The train that runs from Chama, which was my route destination, runs up into the area, though I don't believe it goes up to the canyon. I've added it to my Fall wish list of things to do. The train ride includes lunch according to the ladies in the dog walking group I've been having lunch with. We walk dogs at the animal shelter on Wednesday and then have lunch together. These ladies are awesome and have been doing this for years. I'm only just getting started.

Next trip to Denver I'm trying a different route that takes me over the mountains further South on the road that runs from Tierra Amarillo to Taos. Rickie and I went over this road back in 2013. I don't recall any hair raising passes, but I need to be sure.
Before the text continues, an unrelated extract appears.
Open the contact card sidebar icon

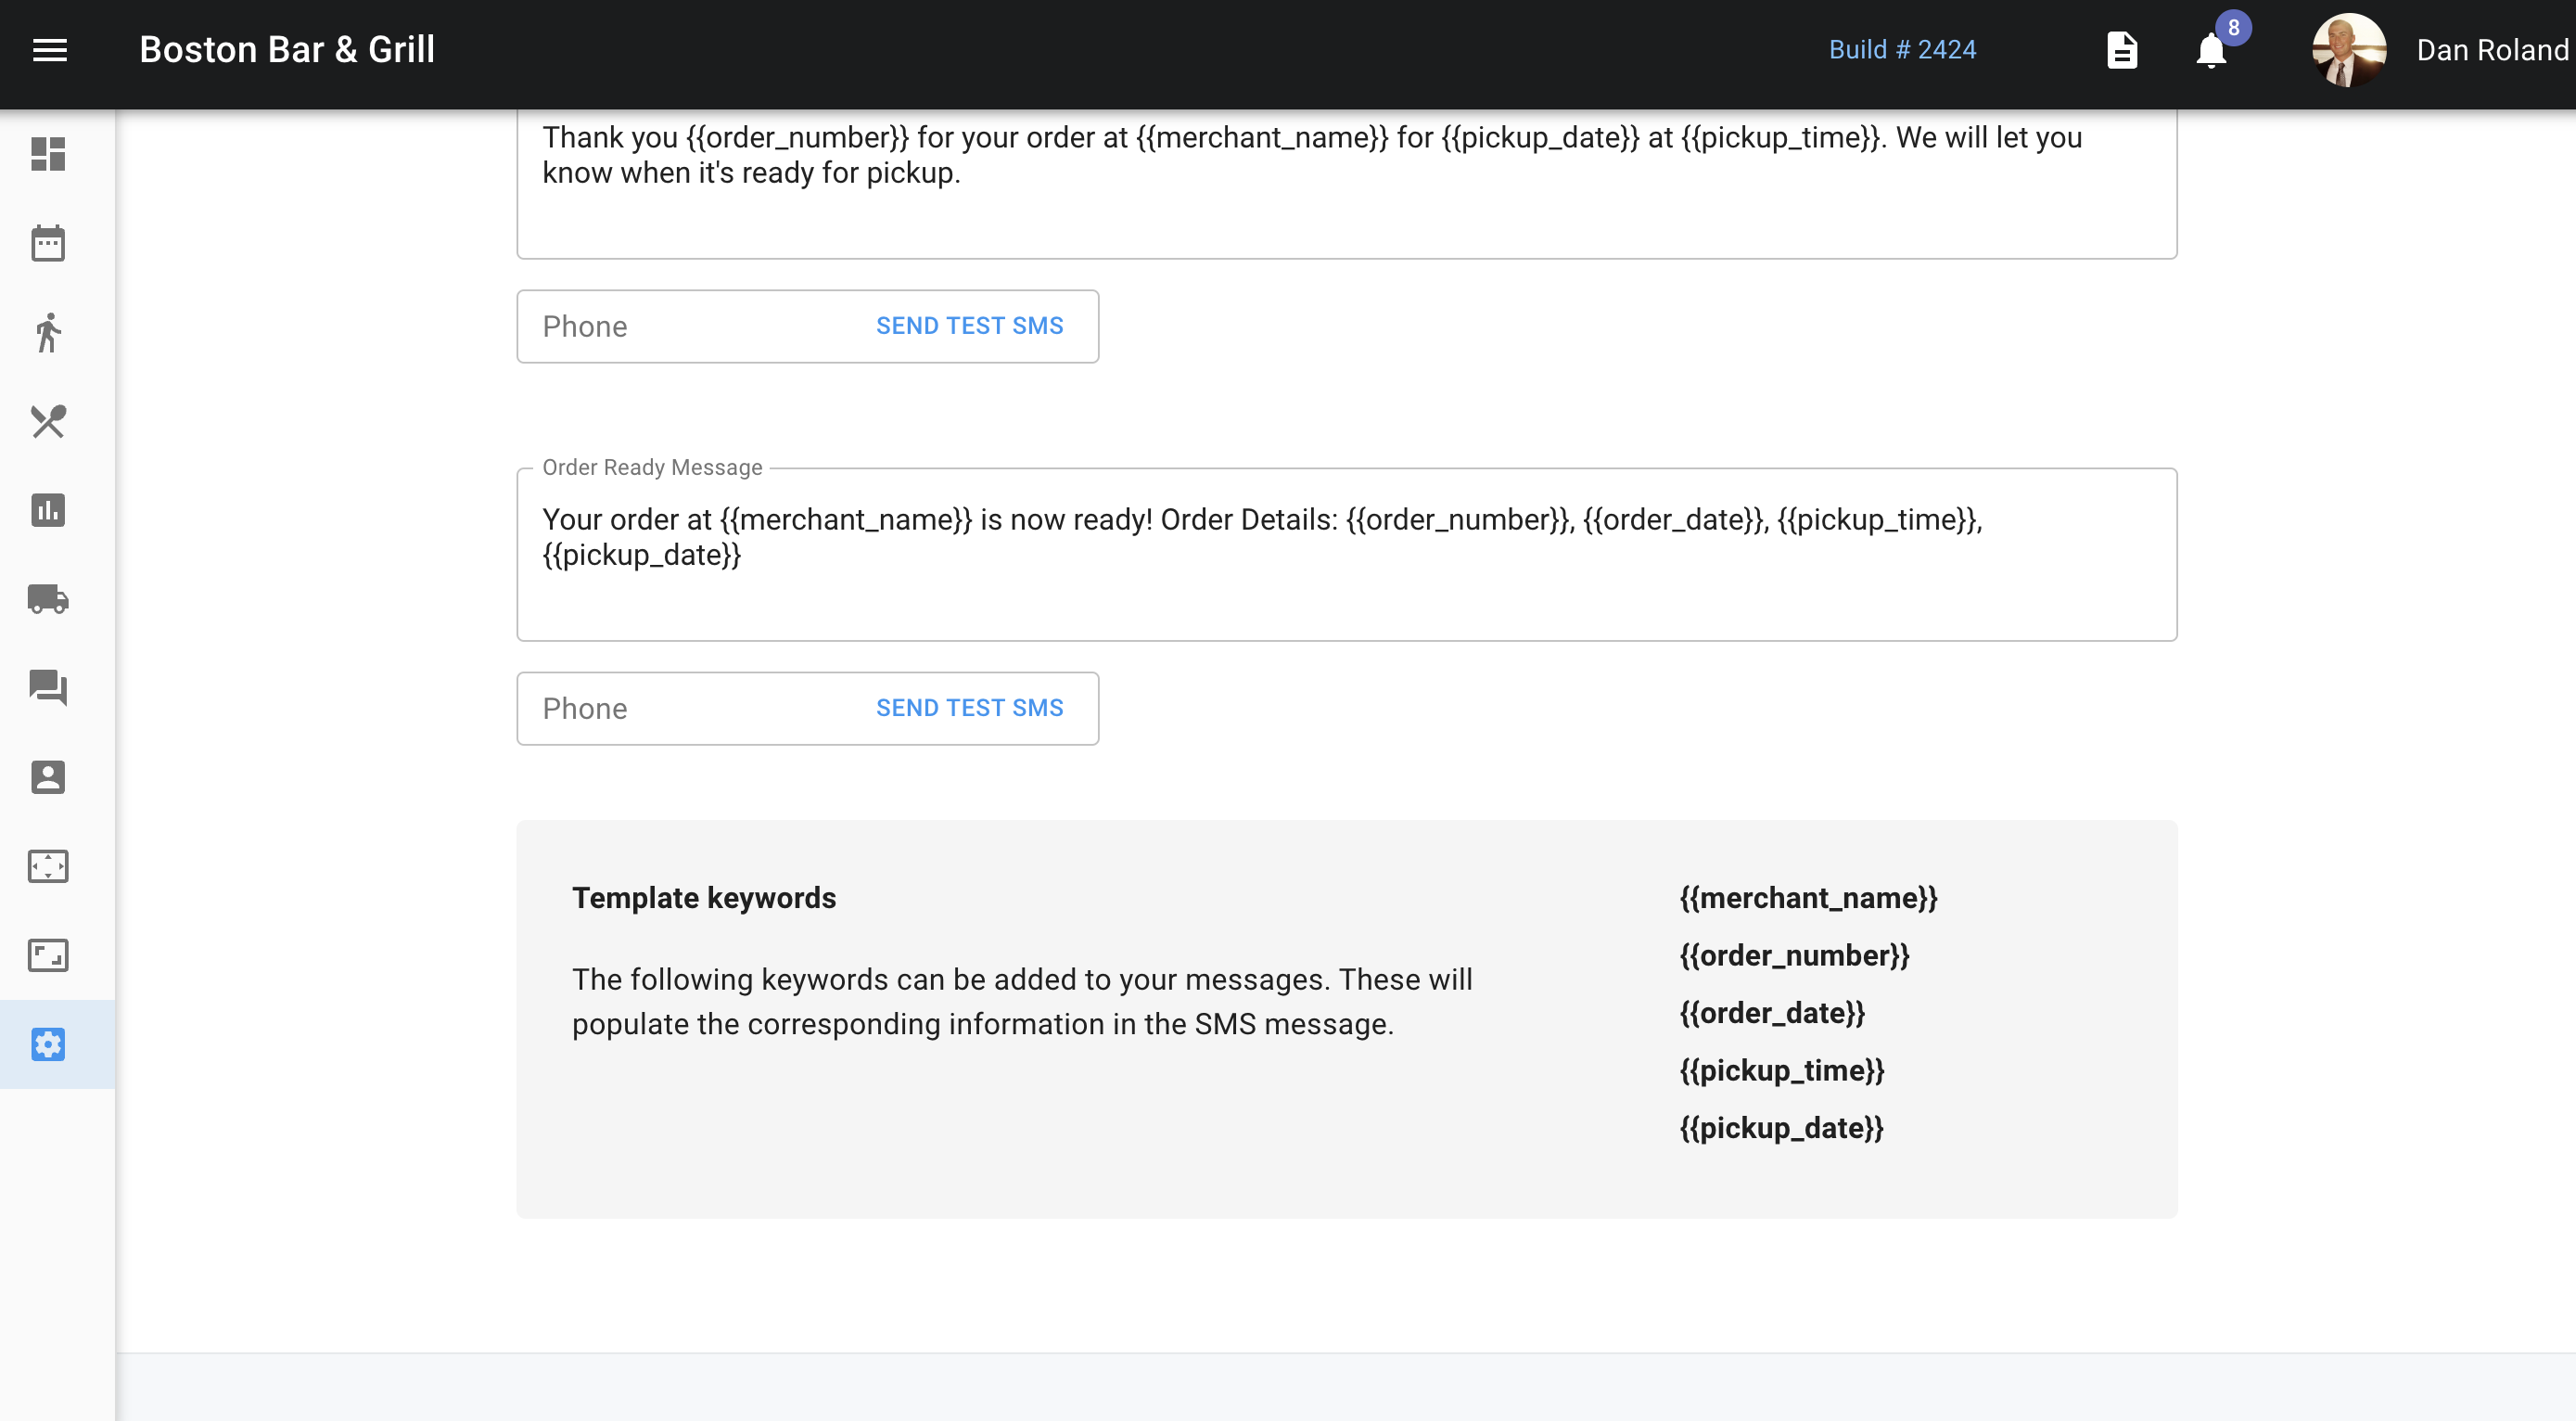click(x=48, y=777)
We did meet up with a cowboy on horseback and his dog moving cattle down the road. A lot of this area, including the area I had tried this last trip, is open range. Cattle are all along the road and sometimes in the road. That's life in the Wild West!

With Summer winding down I've now experienced Colorado in all its seasons. Rickie and I always came here in the Fall and that was the only season I knew until I decided to move here. With the end of August, I've seen every month and what Colorado has to offer in each. None of them has disappointed me, though the mud in Spring is probably my least favorite. Mud is my least favorite form of dirt! But even then the greening of the land and the promise of wildflowers to come offsets the mud.
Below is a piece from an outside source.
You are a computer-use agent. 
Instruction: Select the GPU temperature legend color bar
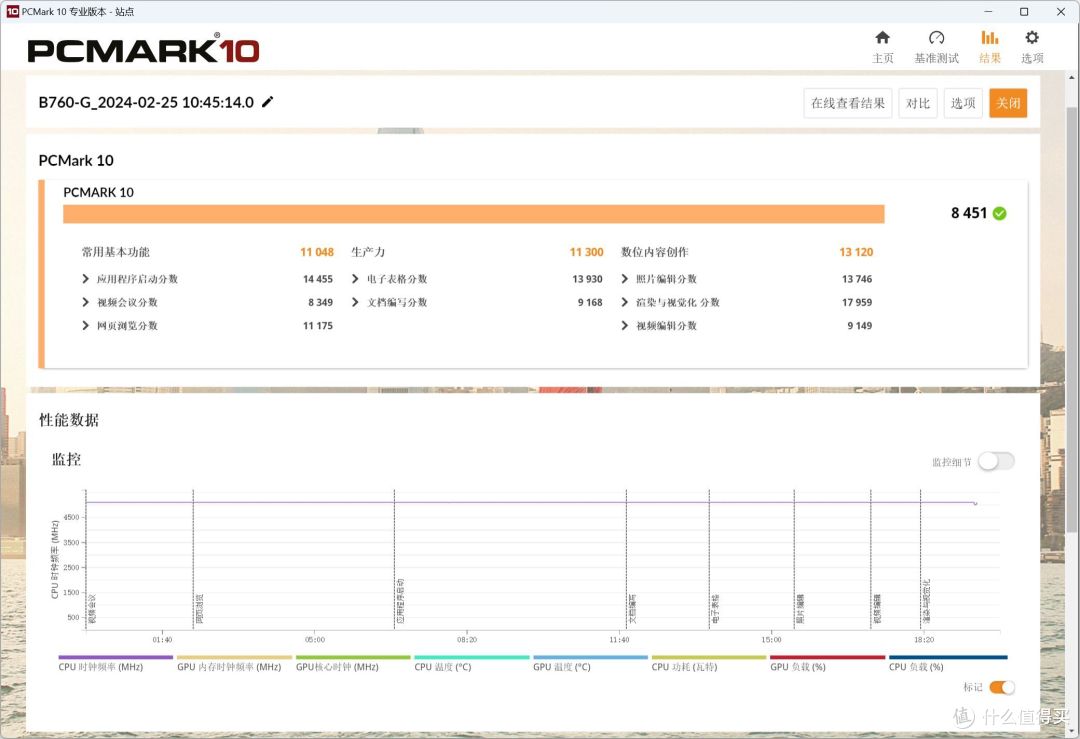coord(590,658)
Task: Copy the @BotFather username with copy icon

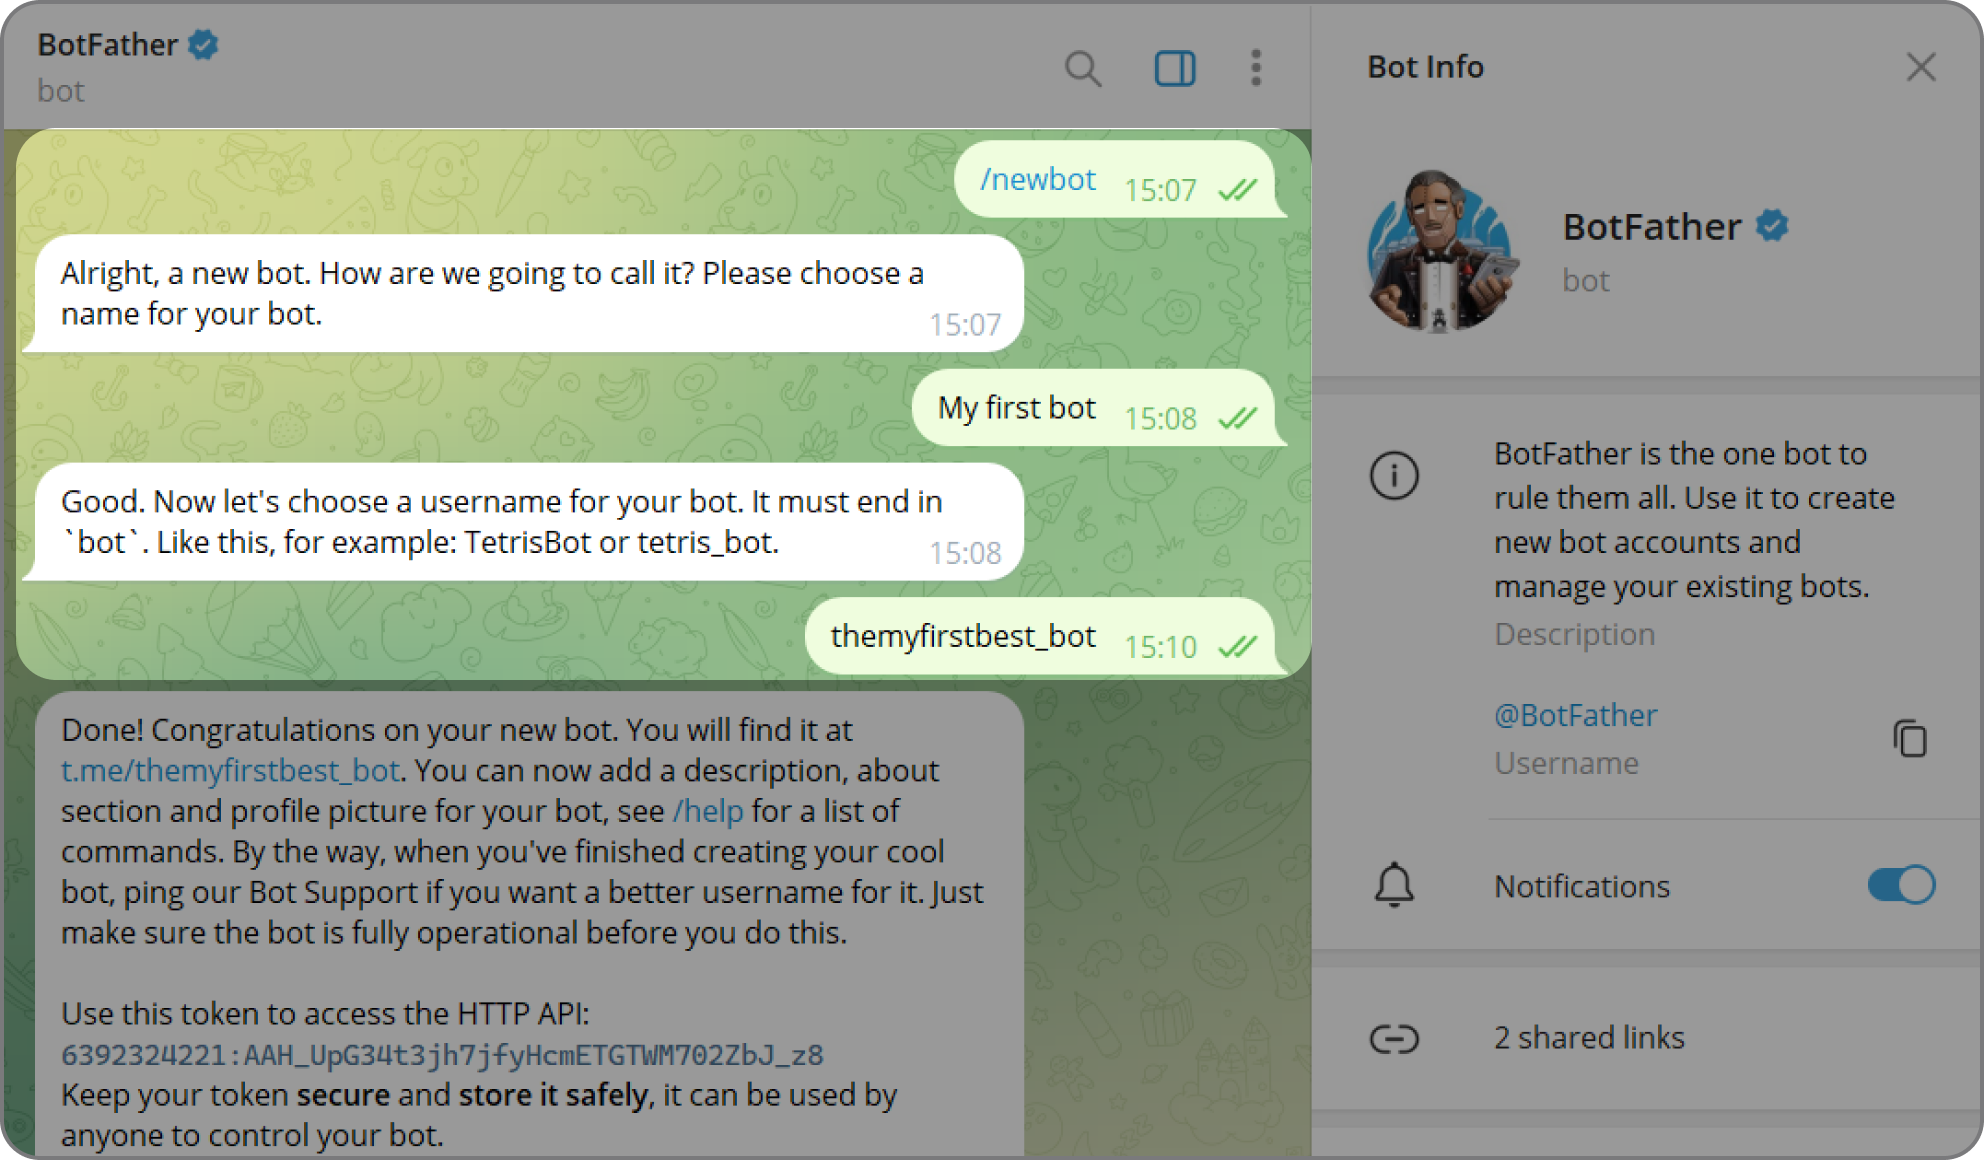Action: click(1909, 738)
I met a lady in the dog walkers group that has lived here for over 20 years. Her husband of 53 years was in the Air Force and they lived all over, originally from Syracuse, New York. They had no children.  He passed away two years ago. She said there's no place on earth she'd rather be than Pagosa Springs. She told us stories of the hunters that came for many years and stayed with them. She would cook their meals and from the description of her meals, they were lucky hunters! I felt a connection to someone who's life included some of the same things mine had.

I'm slowly weaving myself into the tapestry of life here in Colorado, making a life for myself. The beauty of the landscape, the stories of the people I meet, the history I'm learning, it all winds itself into my own story. There are times I miss the ranch more than others. But it's not the actual ranch I miss, it's the life I had there with Rickie. I packed that up when I packed up the things I brought with me. It influences what I do here and it influenced where I came when I decided to move.

I'm grateful each and every day that I'm able to live this life and share it with family and friends. While I was in Denver a long time friend of my son's and his girlfriend came to spend a few days at the cabin. He left me a beautiful drawing of the cabin, which is at the framing shop right now. Everyone that comes blesses and honors this home by their company.

And Colorado blesses me. The mule deer that come out on the hill each evening and pass by going to the creek, the black bear that visits my neighbor and I have yet to see, the beautiful conifers up the hill looking like an army of Christmas trees, the first horned toad I've seen in 20 years, the stories of grizzly bears and of hunters; it's all becoming part of my story now.

And I wonder what each upcoming chapter will bring.